Ruy Castro – Folha de São Paulo
RIO DE JANEIRO – Volta e meia leio que, para gáudio e delírio de milhões, o festejado cantor ou compositor tal está lançando uma música nova —”inédita”, como se diz— pelo streaming. Talvez em breve ele faça outras, que virão se juntar a esta e formar um, como também se diz, álbum. Ou não –quem sabe esta música não está destinada a uma carreira solo, avulsa, pelos céus da cibernética? Como um single dos velhos tempos.
Até 1948, todo o consumo de discos se dava através de singles —discos avulsos de 78 r.p.m., com uma faixa de cada lado— ou seja, duas músicas por disco. Um artista comum gravava dois discos, ou quatro músicas, por semestre; um artista de sucesso gravava um disco a cada dois meses; e os fenômenos, como Bing Crosby, nos EUA, ou Francisco Alves, no Brasil, gravavam dois discos por mês. Isto, nos anos 1930 e 1940.
As pessoas achavam natural consumir música aos poucos. Muitos artistas gravavam, mas a produção era a conta-gotas. Um disco era escutado inúmeras vezes, de um lado e de outro, e as duas músicas se impregnavam nos ouvidos.
Nos anos 50, surgiu o glorioso LP —o que hoje as pessoas chamam de álbum ou vinil—, com seis faixas de cada lado.

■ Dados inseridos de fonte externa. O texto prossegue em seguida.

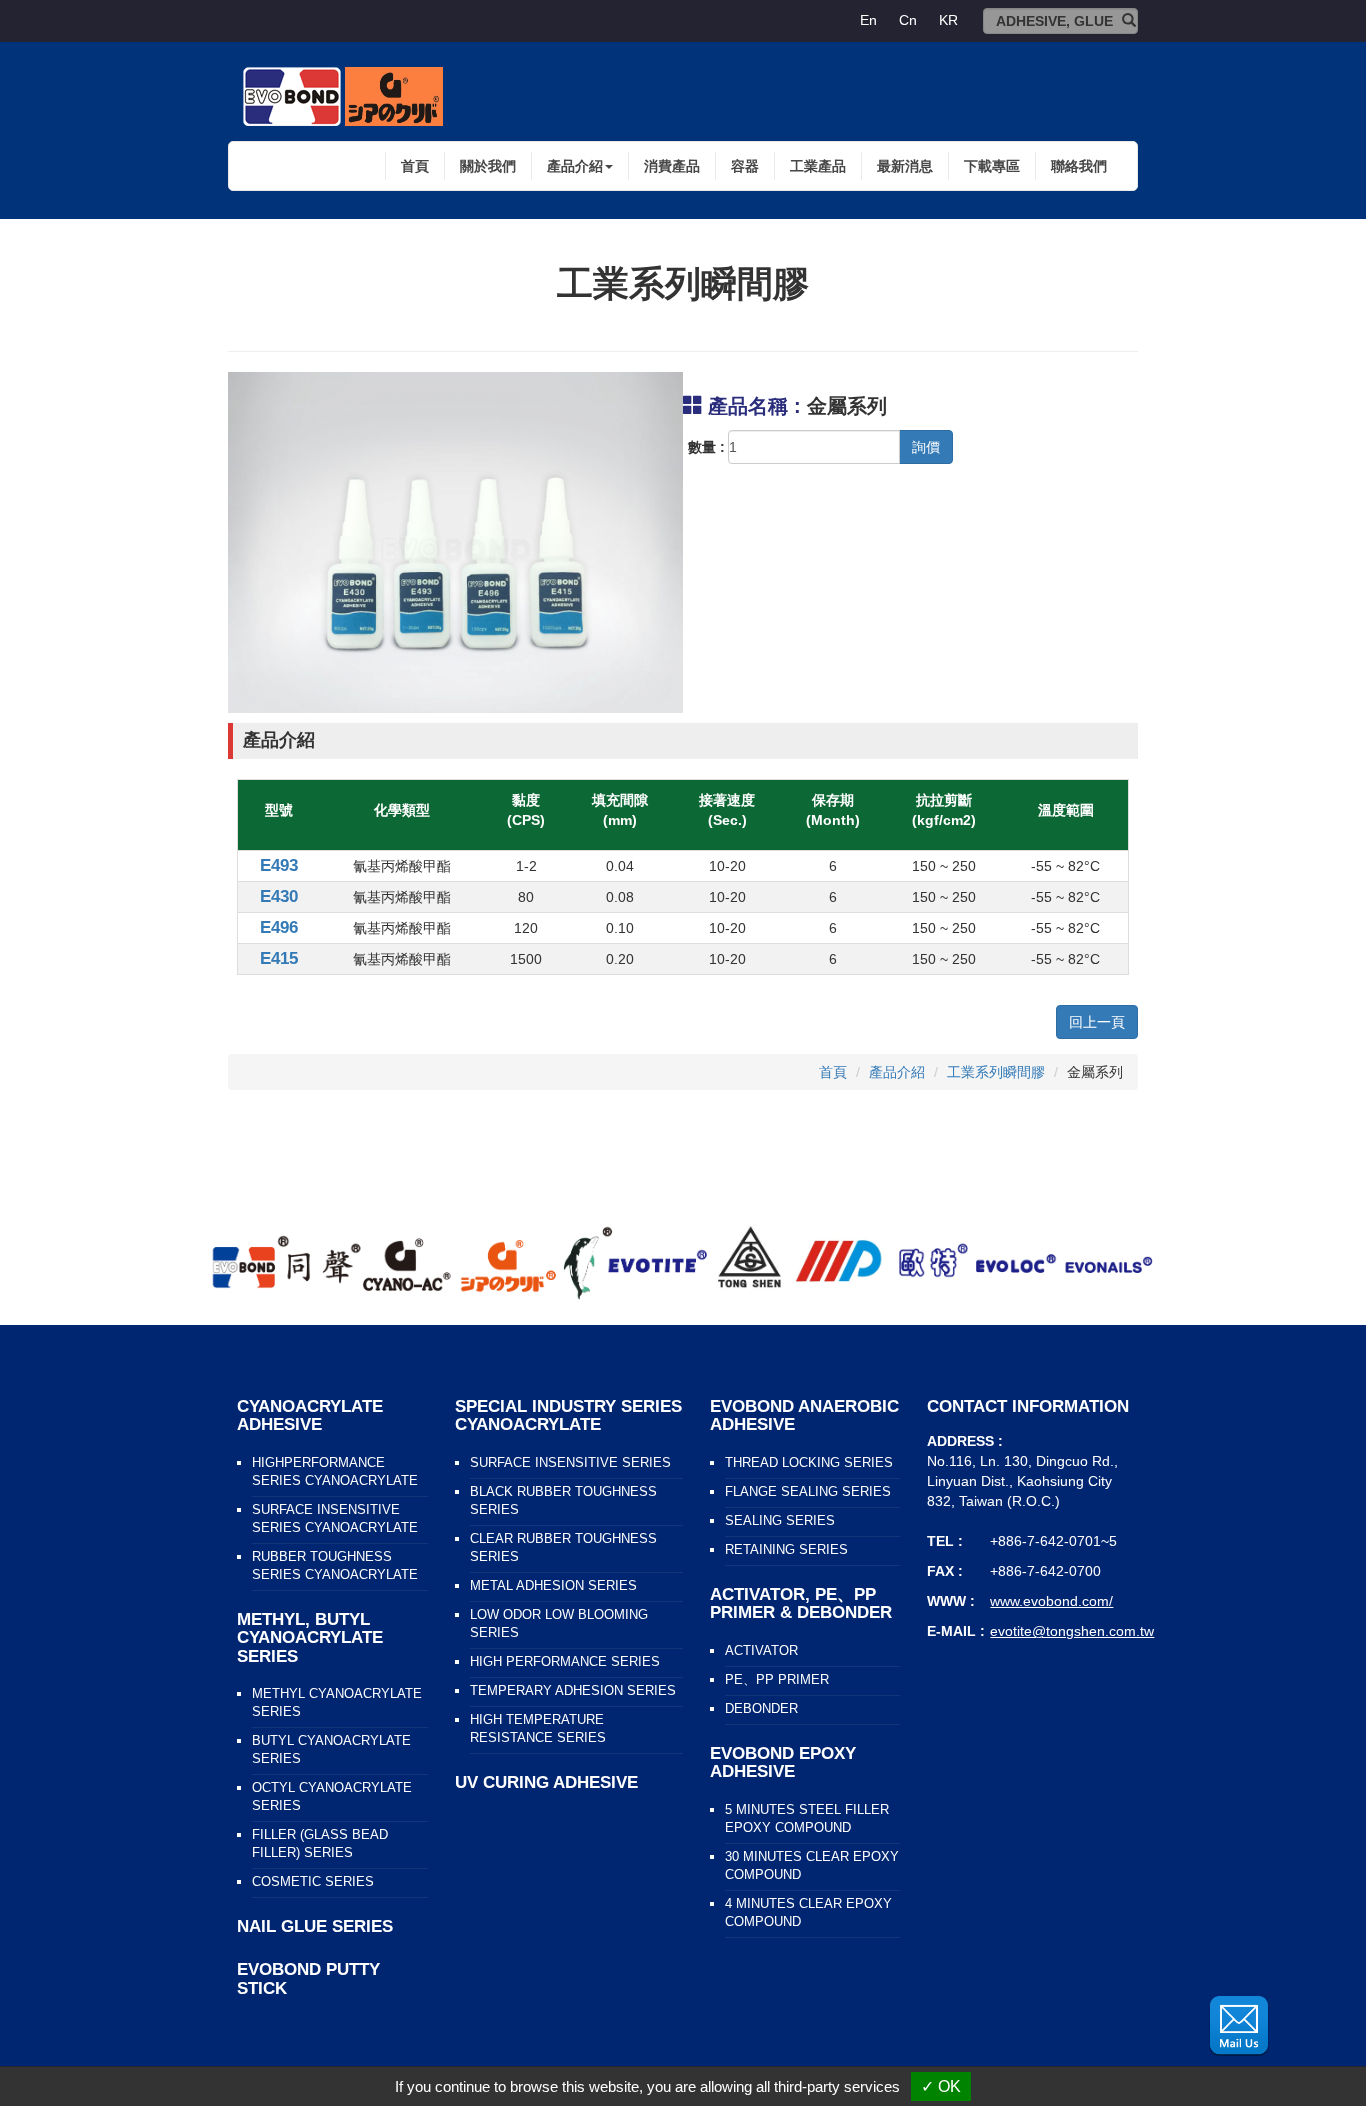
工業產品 (818, 166)
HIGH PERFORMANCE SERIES (565, 1662)
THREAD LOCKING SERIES (809, 1463)
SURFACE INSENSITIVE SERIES (570, 1463)
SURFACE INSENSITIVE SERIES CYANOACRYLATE (335, 1519)
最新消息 (905, 166)
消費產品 (672, 166)
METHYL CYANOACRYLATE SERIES (337, 1703)
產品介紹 (897, 1072)
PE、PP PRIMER (777, 1680)
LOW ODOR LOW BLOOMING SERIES (559, 1624)
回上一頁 (1097, 1022)
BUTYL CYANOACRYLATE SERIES (331, 1750)
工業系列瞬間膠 (996, 1072)
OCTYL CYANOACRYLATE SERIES (332, 1797)
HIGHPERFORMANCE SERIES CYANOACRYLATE (335, 1472)
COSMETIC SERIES (313, 1882)
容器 (745, 166)
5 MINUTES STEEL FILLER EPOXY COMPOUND (807, 1819)
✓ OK (941, 2086)
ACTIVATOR (761, 1651)
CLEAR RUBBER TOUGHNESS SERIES (563, 1548)
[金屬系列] (455, 542)
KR (948, 20)
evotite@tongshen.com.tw (1072, 1631)
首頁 (415, 166)
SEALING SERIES (780, 1521)
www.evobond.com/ (1051, 1601)
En (868, 20)
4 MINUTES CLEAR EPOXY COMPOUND (808, 1913)
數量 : (706, 447)
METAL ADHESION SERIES (553, 1586)
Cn (908, 20)
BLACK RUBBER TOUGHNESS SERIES (563, 1501)
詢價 (926, 447)
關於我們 (488, 166)
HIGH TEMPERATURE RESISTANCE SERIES (538, 1729)
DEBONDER (761, 1709)
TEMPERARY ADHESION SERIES (573, 1691)
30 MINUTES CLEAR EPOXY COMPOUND (812, 1866)
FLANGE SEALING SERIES (808, 1492)
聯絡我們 (1079, 166)
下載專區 (992, 166)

Passou-se a ouvir muito mais música. Vieram os álbuns “conceituais”, como os de Frank Sinatra —12 ou 14 faixas obedecendo a um “conceito”. Às vezes, um álbum simples não era suficiente, daí os duplos ou triplos, como os songbooks de Ella Fitzgerald. Infelizmente, produzia-se também muito lixo –na verdade, poucos álbuns justificavam o vinil com que eram feitos. Do LP passamos para o CD nos anos 80, e essa relação não se alterou.
Mas, com o fim desses dois formatos, voltamos à cultura do single, agora sem o suporte físico. Isso não é de todo mau. À razão de uma música por vez, pode ser que a música em geral melhore.